Table of Contents
cs20pf22as03: IPA Pronunciation
Goals
- Continue practicing with Python built-in types and structures.
- Create a module that is both importable to provide functionality and executable as a script.
- Learn a bit more about natural language processing.
Prerequisites
This assignment requires familiarity with the lecture materials presented in class through week 03.
Background
CMUdict
The Carnegie Mellon University Pronouncing Dictionary is an open-source machine-readable pronunciation dictionary for North American English that contains over 134,000 words and their pronunciations.
I have downloaded and slightly post-processed the CMUdict dataset, available in file /srv/datasets/cmudict-0.7b-words
(also available via HTTP).
The format of file cmudict-0.7b-words
is as follows:
Lines consist of a word followed by its pronunciation as a sequence of phonemes in ARPAbet format, e.g.:
THINKING TH IH1 NG K IH0 NG
Words with multiple pronunciations are suffixed with (n), e.g.:
SUBJECTS S AH1 B JH IH0 K T S SUBJECTS(1) S AH0 B JH EH1 K T S
Vowel phonemes that indicate a stressed syllable have integer suffixes:
- Unstressed syllables:
0
- Primary stressed syllables:
1
- Secondary stressed syllables:
2
International Phonetic Alphabet
The International Phonetic Alphabet (IPA) is an alphabetic system of phonetic notation based primarily on the Latin script. It was devised by the International Phonetic Association in the late 19th century as a standardized representation of speech sounds in written form. The IPA is used by lexicographers, foreign language students and teachers, linguists, speech–language pathologists, singers, actors, constructed language creators and translators.
The IPA is designed to represent those qualities of speech that are part of lexical (and to a limited extent prosodic) sounds in oral language: phones, phonemes, intonation and the separation of words and syllables.[1] To represent additional qualities of speech, such as tooth gnashing, lisping, and sounds made with a cleft lip and cleft palate, an extended set of symbols, the extensions to the International Phonetic Alphabet, may be used.
File /srv/datasets/arpabet-to-ipa
on our server (also available via HTTP) describes a translation from ARPAbet codes to IPA symbols. Each line contains two whitespace-delimited tokens, viz. an ARPAbet code and its equivalent IPA symbol, e.g.:
SH ʃ ZH ʒ HH h M m N n NG ŋ
Assignment
You shall write a Python module named cmudict_ipa
that offers the following functionality:
- Function
cmudict_ipa.ipa()
returns a list of IPA pronunciations of a word. - Running
cmudict_ipa.py
as a script receives words as input and prints their pronunciations on standard output.

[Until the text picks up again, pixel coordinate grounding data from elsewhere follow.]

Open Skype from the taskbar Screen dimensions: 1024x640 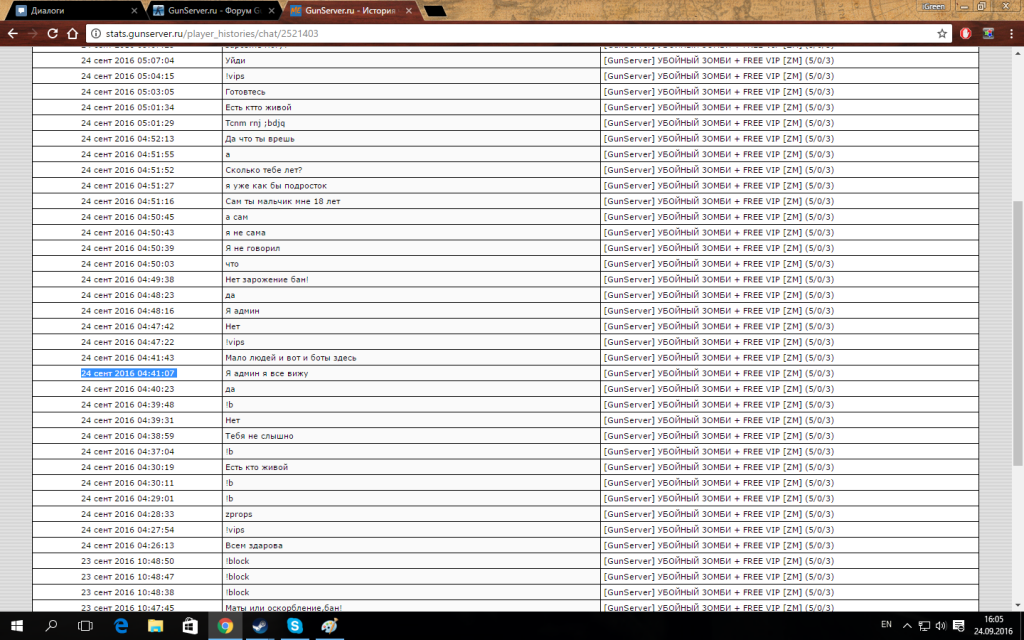295,625
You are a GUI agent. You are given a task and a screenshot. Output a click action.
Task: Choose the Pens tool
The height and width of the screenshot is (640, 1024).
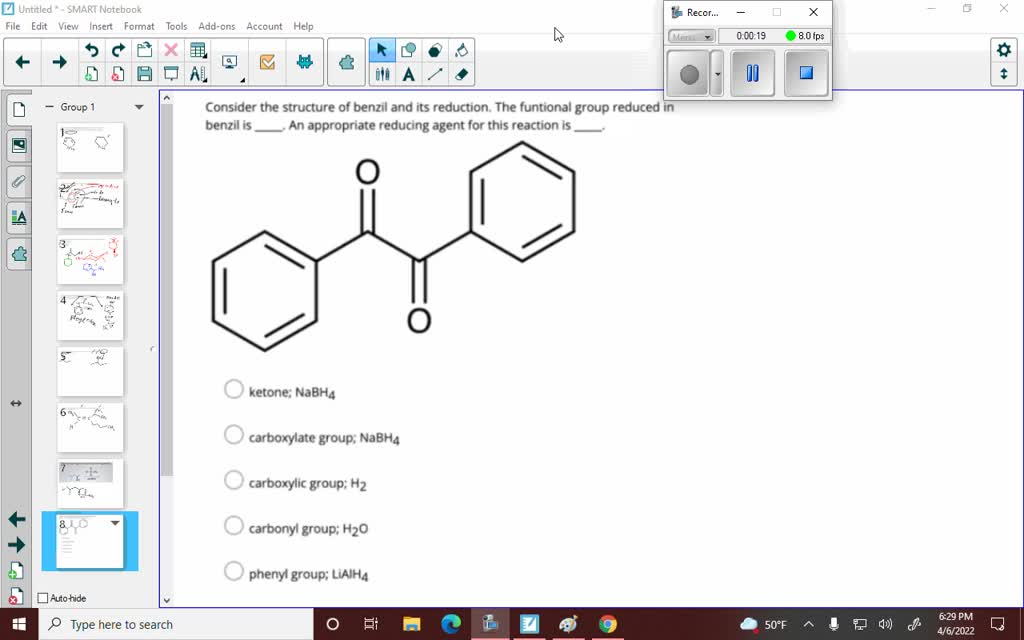click(x=382, y=72)
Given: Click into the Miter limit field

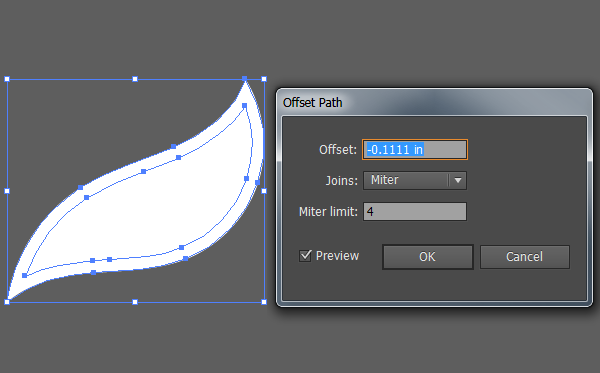Looking at the screenshot, I should (415, 212).
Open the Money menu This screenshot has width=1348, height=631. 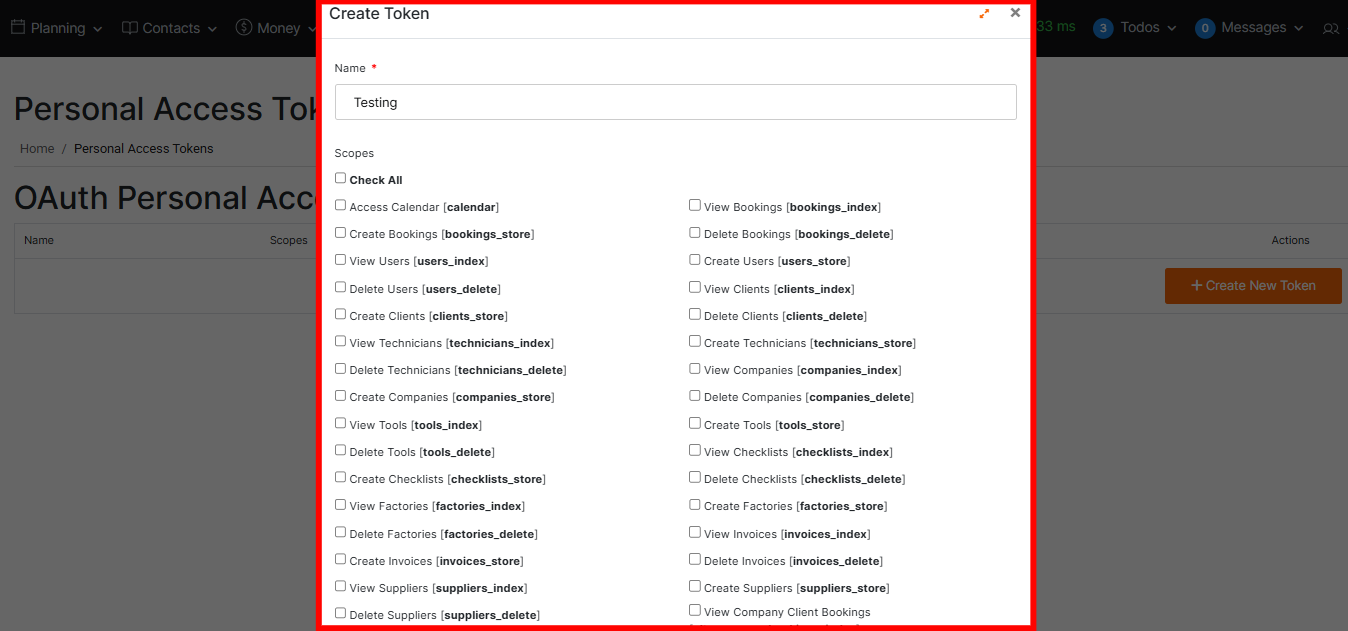pos(279,28)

Both aspects are specified in detail below.
Function cmudict_ipa.ipa()
Here is a stub for this function:
def ipa(word: str) -> list[str]: ''' Returns a list of IPA pronunciations of a given word, if available. Calling this function shall not result in opening any data files. :param word: the word in question, case-insensitive :return: a list of IPA pronunciations of the word in lexicographic order, e.g. ipa('roof') == ['ruf', 'rʊf']. Returns an empty list if the CMUdict dataset lacks an entry for the word. ''' pass
Note that the term lexicographic order is fulfilled by the natural ordering of Python str
ings when sorted. More formally, in a sorted list of strings named pronunciations
, the following is True
:
all(pronunciations[i] <= pronunciations[i+1] for i in range(len(pronunciations) - 1))
Script Functionality and Sample Executable
Ensure that your module has a main block that receives input words and prints their pronunciations to standard output (one pronunciation per line):
- If there are command-line arguments present, use them as the input words.
- Otherwise, use any whitespace-delimited tokens on standard input.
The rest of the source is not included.